Since the land involved with the property is a Capital Asset and the value of the land keeps increasing everyday, the land works as a mean of safety, security and as an investment avenue. A property owner can earn hugely on the sale of the property. Because it’s a profitable way to make money, the income tax (IT) department of India treats it as an income and taxes are applied accordingly. One must know the legitimate ways to minimise his tax liability otherwise he will end up paying a large portion of his profits as the income tax. Here in this article we will discuss the factors which determine the tax liability and how a tax payer can save taxes.
Classification of the CapitalGain:
- Short Term Capital Gain (STCG): If you sell your immovable property such as land, house or building within 24 months (up to 2 years), any profit that you make on the sale will be considered as a Short Term Capital Gain or STCG, and there is zero possibility of saving taxes on this capital gain. STCG is considered as a regular income, taxable at the slab rate for the given year.
- Long Term Capital Gain (LTCG): When a property owner holds on to his immoveable asset for more than 24 months, it becomes a Long Term Capital Asset and the profit from the selling price is considered as Long Term Capital Gain or LTCG. It is calculated by deducting the buying price of the property from the selling price of the same and the property seller needs to pay 20.80% tax on the profit amount, irrespective of his tax slab.
Tax Rebate on LTCG:
There are certain conditions fulfilling which can save you from paying a huge amount of income tax, if as a property owner you reinvest the entire sale amount in building or buying up to two properties as mentioned in Budget 2019. Be mindful if you are planning to buy or build two properties, the exemption under Section 54 will only be available if the selling price of your long term asset does not cross the limit of Rs 2 crores. The tax benefit on LTCG can be claimed only once in a lifetimeand the exemption on LTCG can only be claimed if the following conditions are met:
- Buy the new property (or two) within one year before the sale or two years after the sale of the existing property.
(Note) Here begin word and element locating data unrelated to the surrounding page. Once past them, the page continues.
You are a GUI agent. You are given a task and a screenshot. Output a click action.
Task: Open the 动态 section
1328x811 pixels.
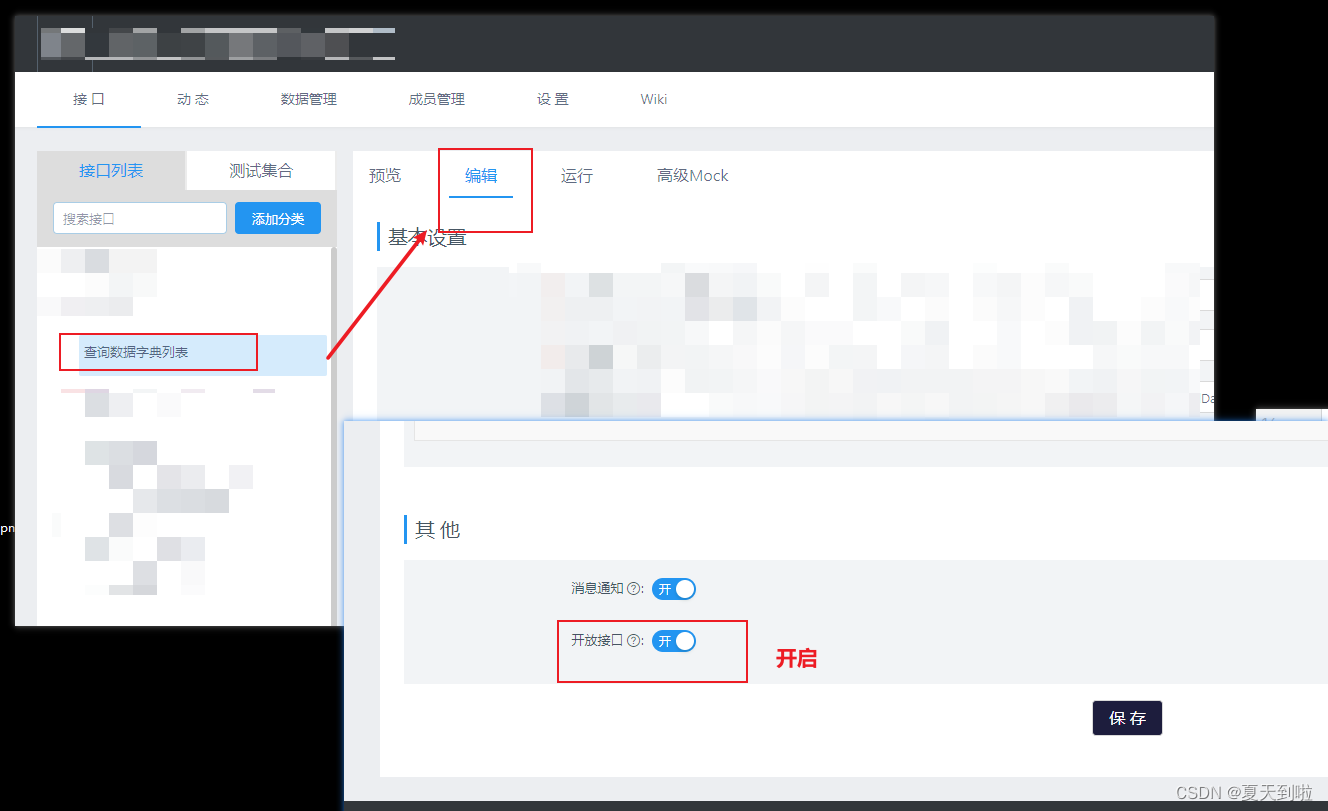192,99
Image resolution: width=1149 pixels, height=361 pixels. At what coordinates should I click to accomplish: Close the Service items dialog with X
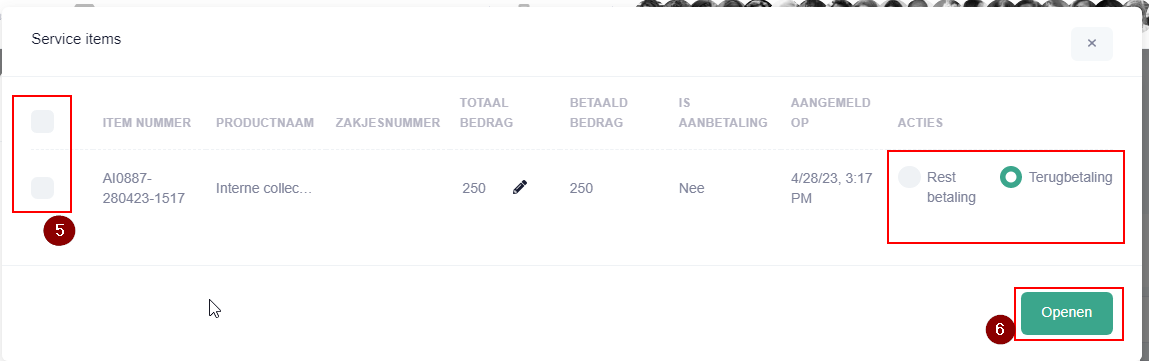[x=1092, y=43]
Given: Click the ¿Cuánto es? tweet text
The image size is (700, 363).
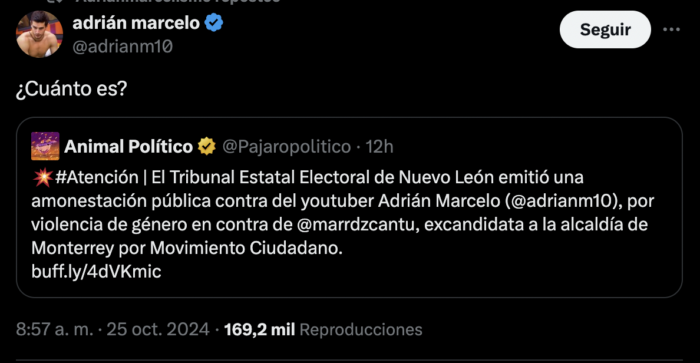Looking at the screenshot, I should (x=71, y=88).
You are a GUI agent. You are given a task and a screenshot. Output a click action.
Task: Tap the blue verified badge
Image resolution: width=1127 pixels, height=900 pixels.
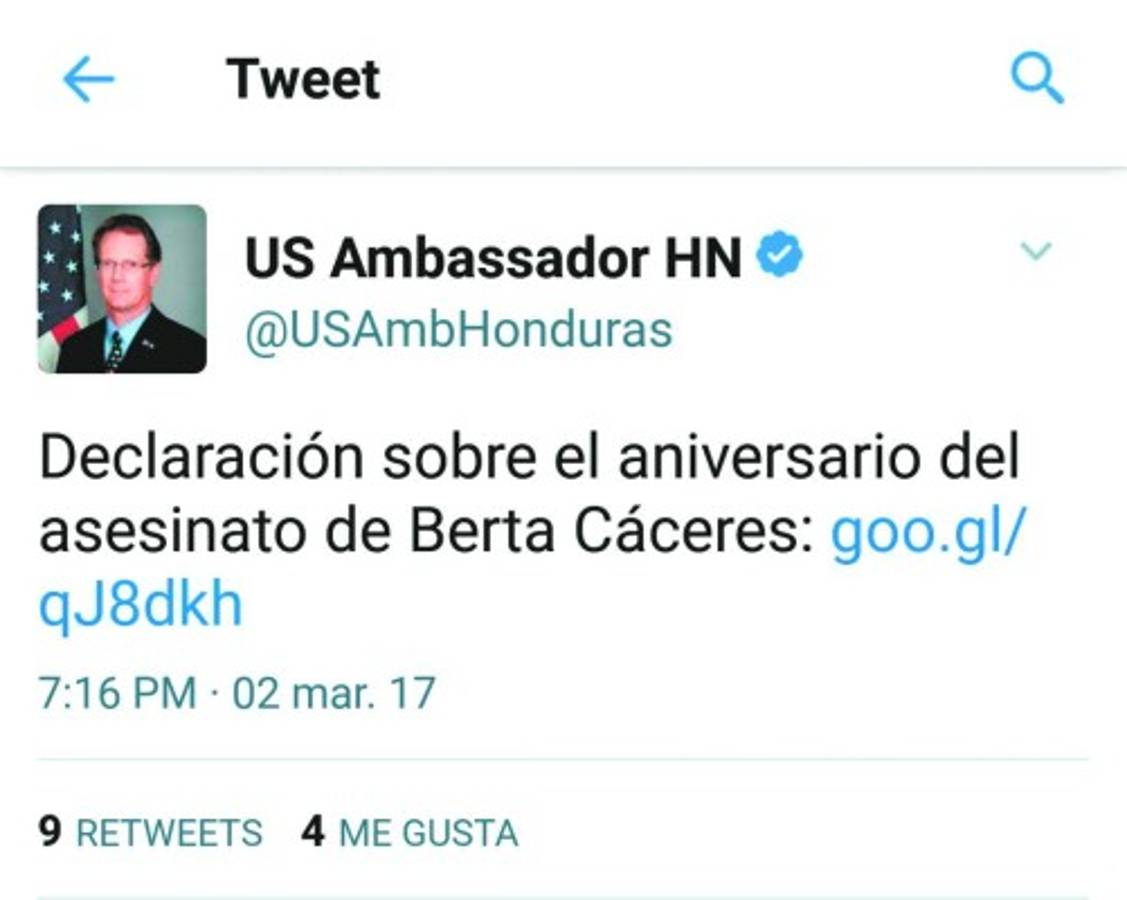click(x=780, y=254)
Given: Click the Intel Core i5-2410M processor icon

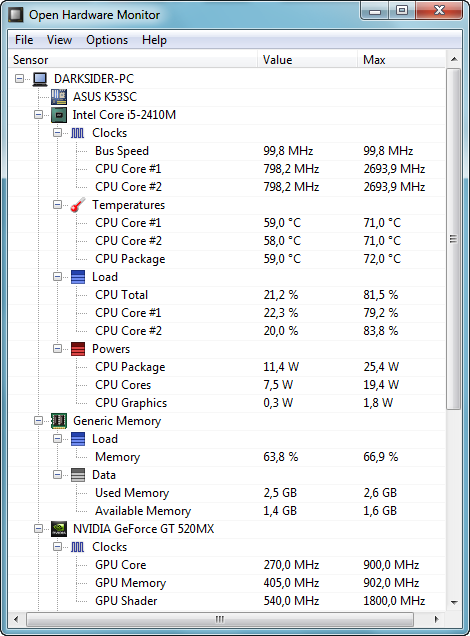Looking at the screenshot, I should (x=59, y=115).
- If you are planning to construct a house (or two) you must finish the construction within three years after the sale of the existing property.
- The new properties must be situated in India.
- On the date of transfer, theexisting property owner must not have more than one residential property (except for the new ones).
- The exemption is allowed only if no further residential property is bought within 2 years or no further residential property is constructed within 3 years from the date of purchase of the new property.
Government of India has introduced indexation to adjust the purchase price of the immovable asset to factor in inflation. This process significantly decreases the amount on which LTCG tax will be counted.
Let’s take a look how LTCG tax will be computed with the benefit of indexation:
Suppose a homebuyer purchased a property in 1994-95 at Rs 10 lakhs and he sold it for Rs 80 lakhs in 2015-16, his LTCG will be 70 lakhs. According to indexation his LTCG becomes:
LTCG = Selling price – Indexed cost of acquisition.
Indexed cost of acquisition = Purchase amount x (Index in year of sale/Index in year of purchase).
Now, the index in 1994-95 stood at 259 and in 2015-16 at 1,081.
Hence, your indexed cost of acquisition will be = 10 x (1081/259) =41.75
Your long-term capital gains will be = 80 – 41.75 = 38.25 lakhs.
So the LTCG tax will be counted on Rs 38.25 lakhs instead of Rs 70 lakhs.
Capital Gains Account Scheme:
Finding a suitable property, arranging the required money and getting all the legal documents ready in place can be a lengthy process. Thankfully, the Income Tax Department understand that and they allow the seller to invest the LTCG for getting tax refunds. If the property seller can not invest the LTCG until 31st July (date of filing for income tax return) of the financial year in which he has sold his property, as per the Capital Gains Account Scheme, 1988 the person will be allowed to deposit his gains in a PSU bank or in other banks within the period specified by the bank to claim exemption.
Section 54EC ~ Capital Gains Bond:
Under Section 54EC, you can also claim exemption for LTCG from property by reinvesting the amount into specific bonds such asNational Highway Authority of India (NHAI) or Rural Electrification Corporation (REC). However, this has to be invested within 6 months from date of sale of the property. The interest on such bonds is around 5.25% annually but it is capped at 50 lakhs and the maturity proceeds are tax free.
Exemptions Under Section 54GB:
Tax exemptions can be availed under Section 54GB if the capital gain is used to buy equity shares of eligible companies. It can also be availed under the same Section if the gain is reinvested in small and medium scale enterprises or in eligible start-ups. Property seller can claim deductions under this section if he decides to buy equipments for his own start-up with the LTCG.
Tax Rebate on STCG:
There are also few tax exemptions available under STCG if profit is within Rs 2.5 lakh and if you are below 60 years or if profit is within Rs 3 lakh and your age is above 60 years. However, do note that all tax related laws are constantly changing with time and you must keep yourself updated about such laws. This article is only a guidance under current laws.